5 PILIERS

La pensée symbiodesign s’articule autour de 5 piliers majeurs.

Ces principes éthiques constituent en quelque sorte les soubassements scientifiques, culturels, ontologiques qui soutiennent le symbiodesign. Ils sont à prendre dans leur ensemble pour penser le maillage symbiotique, ou plus trivialement « ce qui fait symbiose ou pas ».

« Faire-milieu » tire son essence du concept de « faire-société ». Ce dernier prône le principe de « l’intérêt général » des individus (véritable ciment social du vivre-ensemble). En dessinant un « faire-milieu », nous incluons toutes les formes de vie dans leurs altérités en leur donnant une existence de premier ordre, par une opération de changement d’échelle et de décentrement. C’est un changement de point de vue, une expérience de reconnexion au vivant, en soi et en dehors. Faire corps avec ce milieu de vie passe donc nécessairement par une transformation de notre rapport ontologique, un tissage de relations et le déploiement d’une gamme d’affects nouveaux/retrouvés à l’égard des vivants.

La pensée et la pratique du symbiodesign sont profondément ancrées dans le milieu dans lequel nous nous inscrivons. Notre démarche – de création, de médiation ou de renoncement – est dite située. Elle part du contexte local  pour accommoder les pratiques en termes de compatibilité avec le milieu en comprenant les cohabitations entre les humains et non humains, les conditions qui rendent le milieu habitable, les interdépendances, les tensions et dilemmes entre les éléments, les capacités et contraintes matérielles du milieu.

Tisser le social et l’écologie

[lire] Renouveler la critique écosociale

[lire] Agir d’un même corps écosocial

Bien que les luttes sociales et écologiques initient une démarche de pensée convergente, celles-ci doivent pour dépasser le militantisme s’ancrer profondément dans l’imaginaire collectif par une intégration profonde dans l’action politique et les actes réels de conception. 

Pour définir une écosocialité intégrale et éviter les approches dissociées et hors-sol, le symbiodesign propose, en amont de tout acte de conception, de (r)établir des points de convergences sensibles comme le corps, entre pensées et actions.

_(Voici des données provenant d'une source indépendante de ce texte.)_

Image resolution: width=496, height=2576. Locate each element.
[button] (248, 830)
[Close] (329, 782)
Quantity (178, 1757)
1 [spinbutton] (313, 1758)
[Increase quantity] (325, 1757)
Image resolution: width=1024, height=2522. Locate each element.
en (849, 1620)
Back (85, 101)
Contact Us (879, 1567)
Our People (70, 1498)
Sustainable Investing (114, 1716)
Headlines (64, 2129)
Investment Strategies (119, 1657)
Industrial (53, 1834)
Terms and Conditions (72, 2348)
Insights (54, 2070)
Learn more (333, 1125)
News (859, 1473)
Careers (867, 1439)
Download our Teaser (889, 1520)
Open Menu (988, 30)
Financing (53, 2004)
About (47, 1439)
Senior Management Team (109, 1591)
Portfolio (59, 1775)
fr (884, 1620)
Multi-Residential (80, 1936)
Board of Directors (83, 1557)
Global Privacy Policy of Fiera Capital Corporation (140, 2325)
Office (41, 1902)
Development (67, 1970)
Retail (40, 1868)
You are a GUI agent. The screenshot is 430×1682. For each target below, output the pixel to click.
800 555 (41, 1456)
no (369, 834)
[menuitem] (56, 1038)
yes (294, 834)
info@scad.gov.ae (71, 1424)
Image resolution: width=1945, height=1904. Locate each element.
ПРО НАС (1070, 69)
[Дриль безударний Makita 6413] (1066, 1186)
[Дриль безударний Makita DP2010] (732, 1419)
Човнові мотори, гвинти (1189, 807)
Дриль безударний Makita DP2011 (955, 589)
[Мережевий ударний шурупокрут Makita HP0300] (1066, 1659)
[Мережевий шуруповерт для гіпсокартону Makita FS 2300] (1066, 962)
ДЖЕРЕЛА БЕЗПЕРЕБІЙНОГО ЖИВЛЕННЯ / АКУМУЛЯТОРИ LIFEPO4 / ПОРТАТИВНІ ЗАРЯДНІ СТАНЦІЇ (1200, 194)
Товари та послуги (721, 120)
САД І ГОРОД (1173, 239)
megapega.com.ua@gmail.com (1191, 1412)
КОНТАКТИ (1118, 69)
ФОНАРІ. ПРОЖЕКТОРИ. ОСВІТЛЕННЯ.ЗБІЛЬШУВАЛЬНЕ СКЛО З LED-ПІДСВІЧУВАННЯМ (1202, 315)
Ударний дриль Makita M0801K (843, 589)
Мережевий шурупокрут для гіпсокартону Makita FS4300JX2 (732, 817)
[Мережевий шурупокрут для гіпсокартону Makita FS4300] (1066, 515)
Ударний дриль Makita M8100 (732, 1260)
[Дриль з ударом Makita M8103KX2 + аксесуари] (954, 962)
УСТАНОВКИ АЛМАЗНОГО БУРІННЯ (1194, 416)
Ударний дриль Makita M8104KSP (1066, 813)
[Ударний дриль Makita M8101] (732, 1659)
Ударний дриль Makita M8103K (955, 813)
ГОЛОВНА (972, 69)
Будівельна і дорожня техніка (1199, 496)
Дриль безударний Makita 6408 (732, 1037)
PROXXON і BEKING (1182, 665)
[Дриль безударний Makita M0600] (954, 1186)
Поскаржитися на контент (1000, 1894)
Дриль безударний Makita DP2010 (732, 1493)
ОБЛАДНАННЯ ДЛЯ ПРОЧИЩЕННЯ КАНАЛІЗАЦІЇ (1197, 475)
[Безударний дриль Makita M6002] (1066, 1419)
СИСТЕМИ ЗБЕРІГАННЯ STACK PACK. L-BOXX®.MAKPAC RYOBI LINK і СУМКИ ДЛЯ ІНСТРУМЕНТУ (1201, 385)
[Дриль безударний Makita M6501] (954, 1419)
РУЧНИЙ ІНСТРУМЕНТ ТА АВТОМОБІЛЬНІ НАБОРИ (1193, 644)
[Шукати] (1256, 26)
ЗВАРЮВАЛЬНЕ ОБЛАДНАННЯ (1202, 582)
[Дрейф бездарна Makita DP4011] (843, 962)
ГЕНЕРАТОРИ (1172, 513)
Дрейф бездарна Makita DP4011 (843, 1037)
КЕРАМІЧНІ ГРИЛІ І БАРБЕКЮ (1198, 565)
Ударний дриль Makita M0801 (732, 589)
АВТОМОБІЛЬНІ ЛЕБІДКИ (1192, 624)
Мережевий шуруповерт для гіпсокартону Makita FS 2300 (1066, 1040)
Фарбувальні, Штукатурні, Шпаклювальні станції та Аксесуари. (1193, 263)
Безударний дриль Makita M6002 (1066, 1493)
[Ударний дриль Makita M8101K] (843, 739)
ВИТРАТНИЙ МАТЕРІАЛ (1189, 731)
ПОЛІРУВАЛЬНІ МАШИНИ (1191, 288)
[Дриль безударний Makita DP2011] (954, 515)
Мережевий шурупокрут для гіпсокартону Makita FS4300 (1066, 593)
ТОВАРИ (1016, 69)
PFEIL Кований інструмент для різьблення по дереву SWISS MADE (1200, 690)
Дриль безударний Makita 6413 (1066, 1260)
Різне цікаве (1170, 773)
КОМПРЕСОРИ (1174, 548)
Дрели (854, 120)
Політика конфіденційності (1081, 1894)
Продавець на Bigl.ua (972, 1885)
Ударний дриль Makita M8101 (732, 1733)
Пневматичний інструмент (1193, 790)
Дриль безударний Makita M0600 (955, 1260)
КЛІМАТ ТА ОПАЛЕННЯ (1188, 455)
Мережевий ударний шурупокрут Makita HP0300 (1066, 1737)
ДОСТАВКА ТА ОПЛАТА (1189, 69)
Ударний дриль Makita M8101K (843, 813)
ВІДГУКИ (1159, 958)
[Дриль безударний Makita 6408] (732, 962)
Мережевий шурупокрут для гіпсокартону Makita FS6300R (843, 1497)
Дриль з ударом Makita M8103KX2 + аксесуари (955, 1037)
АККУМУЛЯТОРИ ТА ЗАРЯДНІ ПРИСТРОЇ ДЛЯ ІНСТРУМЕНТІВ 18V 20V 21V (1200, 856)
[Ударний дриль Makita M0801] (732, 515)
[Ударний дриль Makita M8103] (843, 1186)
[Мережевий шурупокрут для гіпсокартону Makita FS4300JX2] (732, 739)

Nous héritons d’un ensemble de vestiges non-soutenables, parfois toxiques. Le symbiodesign est une manière de reprendre ce monde, en prendre soin, inventer de nouvelles habitalibilité pour vivre avec. Mais que faire des entités devenues obsolètes (de façon très pragmatique plutôt que symbolique) ? Nous mobiliserons pour cela un répertoire d’actions tangibles de re-potentialisation et de recomposition : réparation, restauration, réhabilitation, détournement… 

À une autre échelle, le symbiodesign tente d’ancrer l’économie dans la biosphère (comment vivre dedans). En nous inspirant des mécanismes symbiotiques de régénération et de coopération, chaque nouvelle pratique (technique ou sociale), est questionnée dans sa capacité d’intégration aux cycles naturels, son degré d’écocompatibilité.

Alors que l’effort écologique du secteur industriel se concentre sur l’innovation technique (se mesurant en termes de performance « environnementale » ou simplement « énergétique »), symbiodesign s’évertue à questionner en priorité « l’utilisation » de l’énergie plutôt que la « source ». Cela nécessite une réorientation des pratiques en agissant sur les facteurs culturels, symboliques, éthiques (primum non nocere : d’abord ne pas nuire, ne pas faire) et finalement nous amène à réinventer des modèles de production / consommation compatibles avec le vivant.

L’attitude pragmatique et vertueuse repose de façon complémentaire sur des approches lowtech qui remettent les gens en capacité de faire, de comprendre les conditions matérielles qui les relient au milieu. Cette démarche ouvre la voie de l’autonomie collective en permettant à chacun de se réapproprier des techniques de production rendues alors accessibles (par la création de communs). 

Rétablir une politique des communs en soutien à la vie

[lire]

Au-delà de la dichotomie privé-public,  les communs ouvrent une voie médiane qui engendre de nouveaux modes de cohabitation régis par la coopération. Pour engager une réappropriation de ce qui est commun par tous ses habitants (humains et non humains), l’idée de symbiodesign fait entrer la notion de communs au cœur des délibérations et de l’action politique. 

Cet angle intuitif et pragmatique réoriente nos façons de faire collectif pour bâtir ensemble des modèles spécifiques d’auto gouvernance des communs, créer des pratiques de productions de communs (matériels et de savoirs) ou de consommation des biens communs (à réguler pour les préserver), expérimentés dans des espaces-temps qui cultivent des imaginaires puissants et féconds (tiers-lieu, ZAD…).